Rondom de tijdscontrole klaarde de lucht. Frans Hoynck had zijn tegenstander overspeeld en stond drie pionnen voor. Toen hij middels een prachtige krachtzet al het tegenspel van zijn tegenstander ontzenuwd had, was het afgelopen: 3½ - ½.
In tegenstelling tot wat Rob aangaf, was Jelle Bulthuis prima uit ‘Roelvariant’ van het Frans gekomen. Deze opening was onderwerp geweest van een trainingssessie en leverde Jelle eenvoudig een pion op. Zijn tegenstander liet het er echter niet bij zitten en haalde alles uit de kast om het dubbeltoren eindspel te keepen. Hoewel Jelle risicoloos op winst kon blijven spelen, kon hij na de winst van Frans het beslissende halfje binnen halen: 4-1 en het kampioenschap was binnen!

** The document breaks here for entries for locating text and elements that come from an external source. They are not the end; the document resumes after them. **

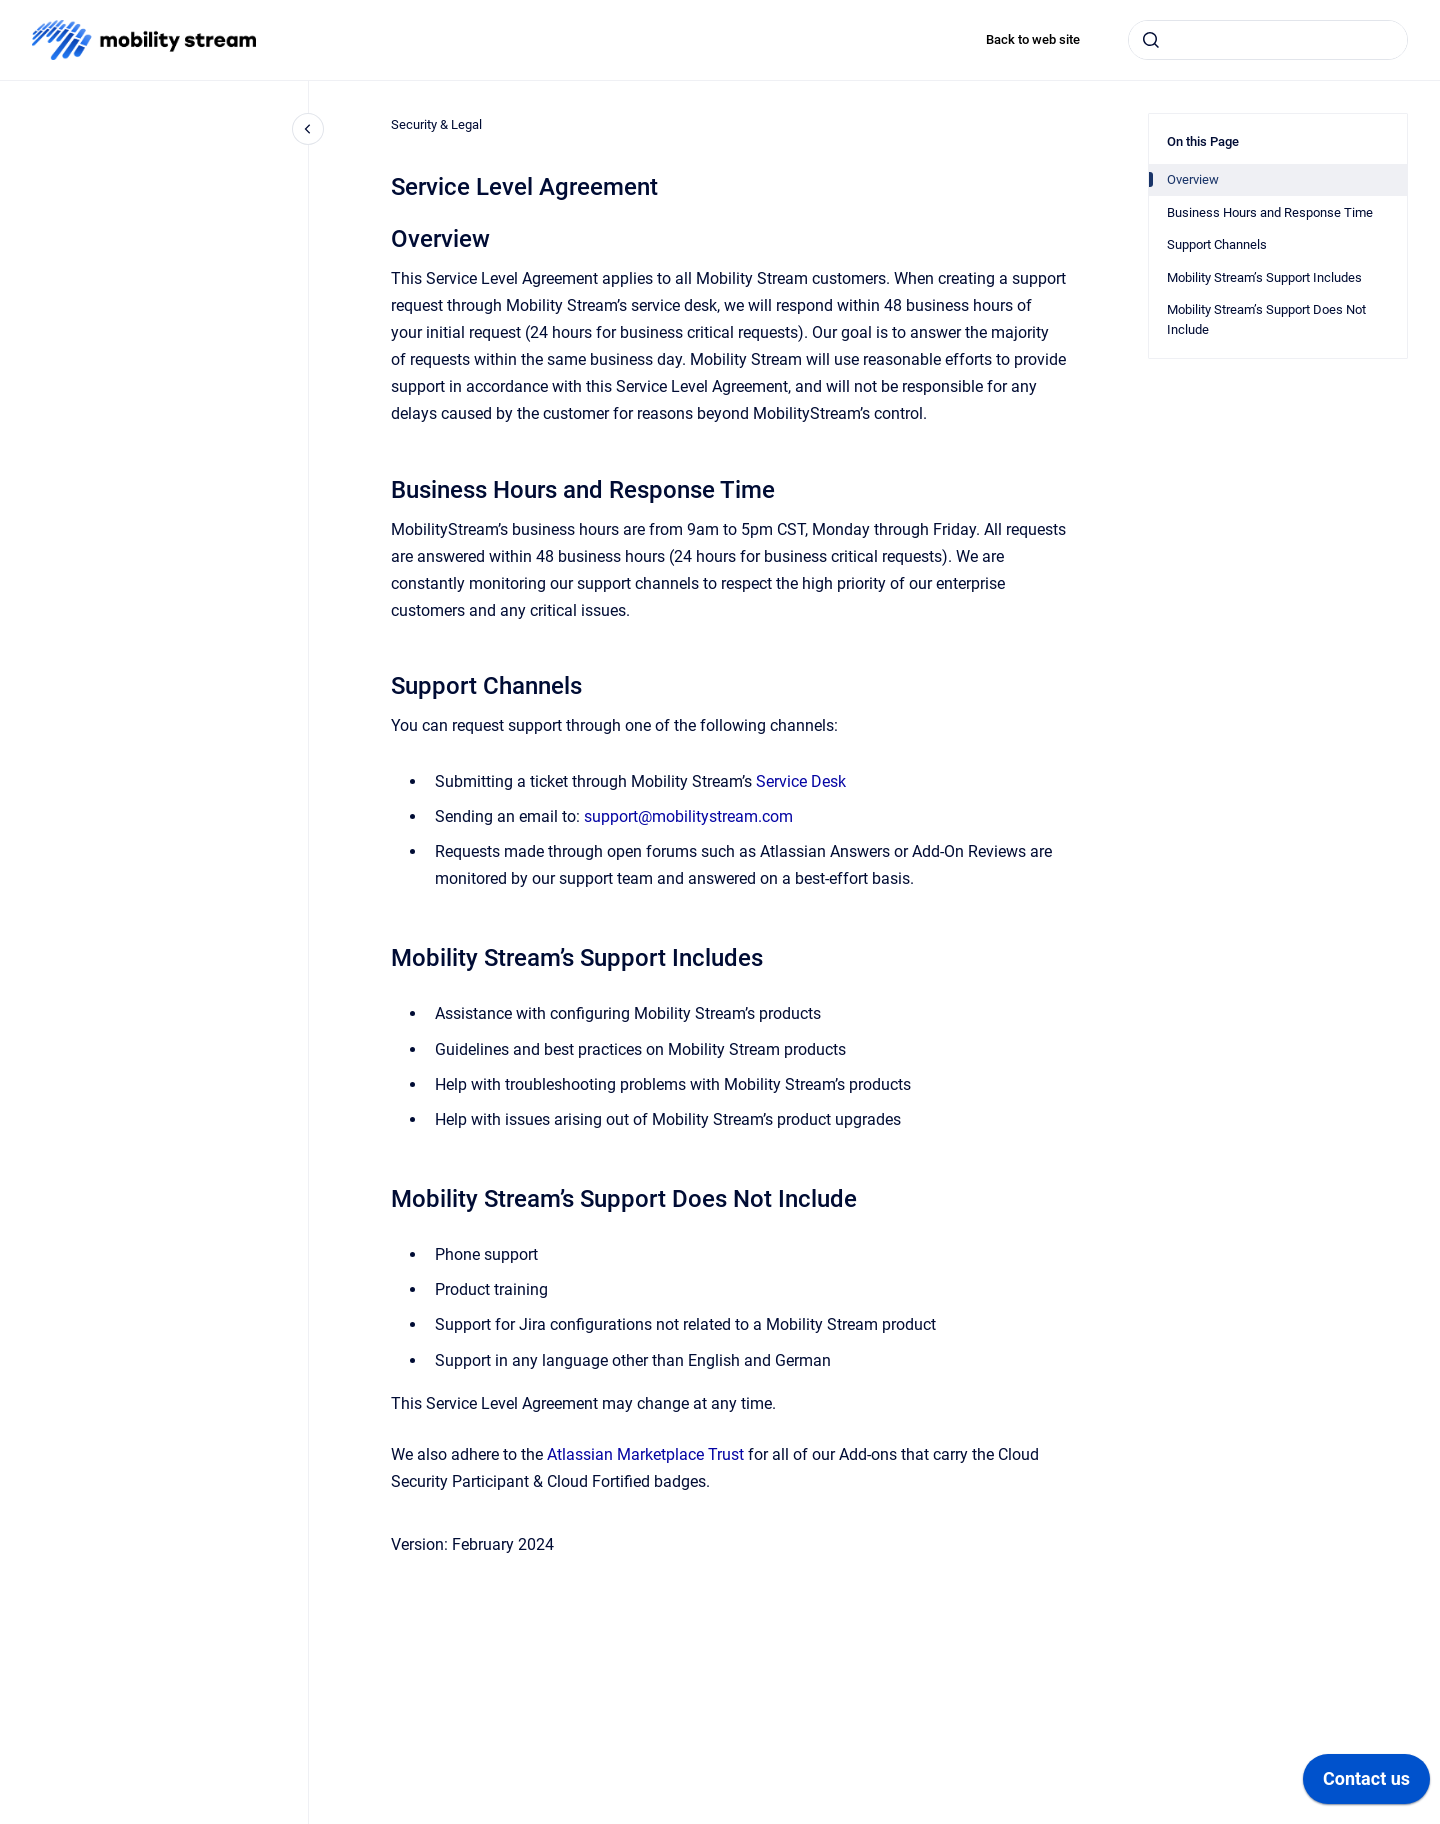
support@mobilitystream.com (688, 816)
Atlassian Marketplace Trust (645, 1454)
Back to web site (1033, 39)
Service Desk (801, 781)
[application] (1366, 1784)
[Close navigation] (308, 129)
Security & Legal (436, 124)
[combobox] (1268, 40)
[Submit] (1151, 40)
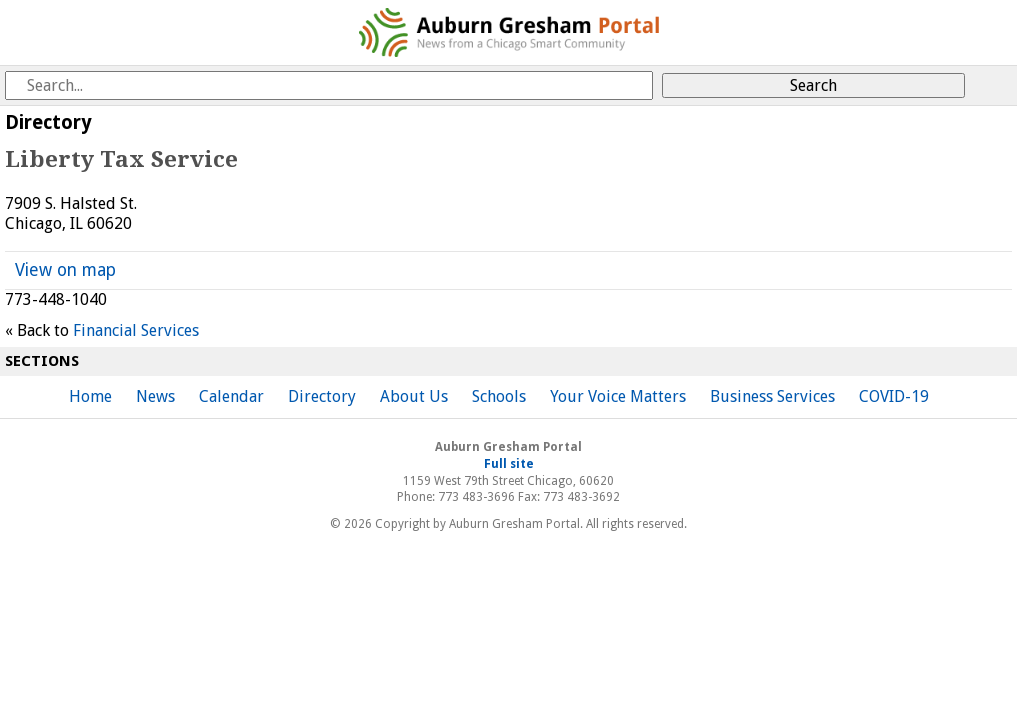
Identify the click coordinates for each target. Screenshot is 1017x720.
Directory (322, 396)
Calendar (231, 396)
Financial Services (136, 330)
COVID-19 (894, 396)
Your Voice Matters (618, 396)
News (155, 396)
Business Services (772, 396)
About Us (414, 396)
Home (90, 396)
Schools (499, 396)
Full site (509, 464)
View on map (65, 270)
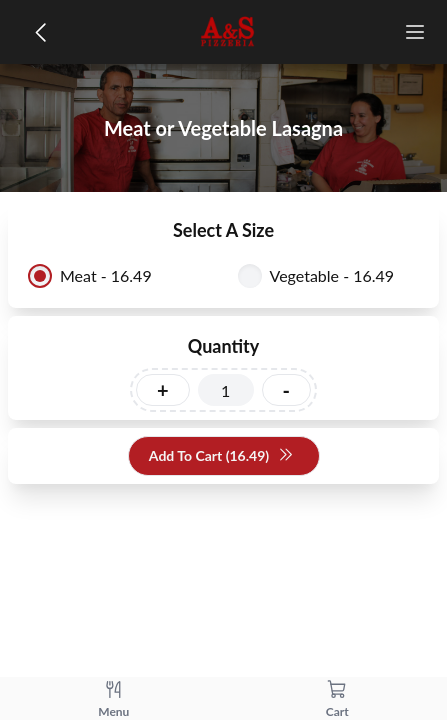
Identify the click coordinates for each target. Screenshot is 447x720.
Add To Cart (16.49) (221, 456)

Opnieuw kwam de teamleider naar me toe met de opmerking dat een kleine nederlaag voor hen vermoedelijk ook voldoende zou zijn. Hoewel ik het Philidor gunde dat ze degradatie zouden ontlopen, vond ik het te ver gaan om twee spelers te laten verliezen, zodat zij erin zouden blijven.
Gelukkig deed Rob van Helvoort wat de tegenstander verlangde, namelijk verliezen. Lang maakte ik me geen zorgen, hoewel hij niet voor de scherpste opzet koos. Een halfje moest wel haalbaar zijn. Helaas had zijn tegenstander geslapen met een engine onder z’n kussen, want de ene na de andere krachtzet volgde elkaar in rap tempo op. Alle dreigingen van Rob werden vakkundig gepareerd, waarna hij z’n vrijpion naar de overkant loodste. Dit koste Rob een stuk en de partij: 4-2.
Bij Stijn Gieben liep het heel anders. Hij kwam straal verloren uit de opening, maar zijn tegenstander verzuimde om het af te maken. Na een tactische fase kreeg Stijn 2 lichte stukken en een toren tegen een dame en een handvol pionnen. Vakbekwaam bracht hij langs de rand van de afgrond een halfje binnen: 4½ - 2½.
En dan Roel Leezer. Vanuit het Frans stond hij de hele partij beduidend minder. Rond de tijdcontrole kwam zijn tegenstander met een sterk schijnoffer op de proppen, maar het liep allemaal met een sisser af. Na een complexe manoeuvreerfase ontstond er een toreneindspel met een pion minder. Aangezien zijn tegenstander verzuimde om de partij naar zich toe te trekken, kreeg ik een ‘walk down memory lane’. Drie jaar geleden speelden we in dezelfde zaal tegen Oegstgeest. Ook toen stond Roel met een stuk achter compleet verloren en sprak hij de befaamde woorden. ‘Ik sta gewonnen, mijn tegenstander weet niet hoe hij moet winnen en ik wel.’ Dat was ook nu weer van toepassing. Roel gooide zijn vrijpion naar de tweede rij, terwijl zijn koning de witte pionnen één voor één oppeuzelde. Dat was te veel van het goede: 5½ -2½.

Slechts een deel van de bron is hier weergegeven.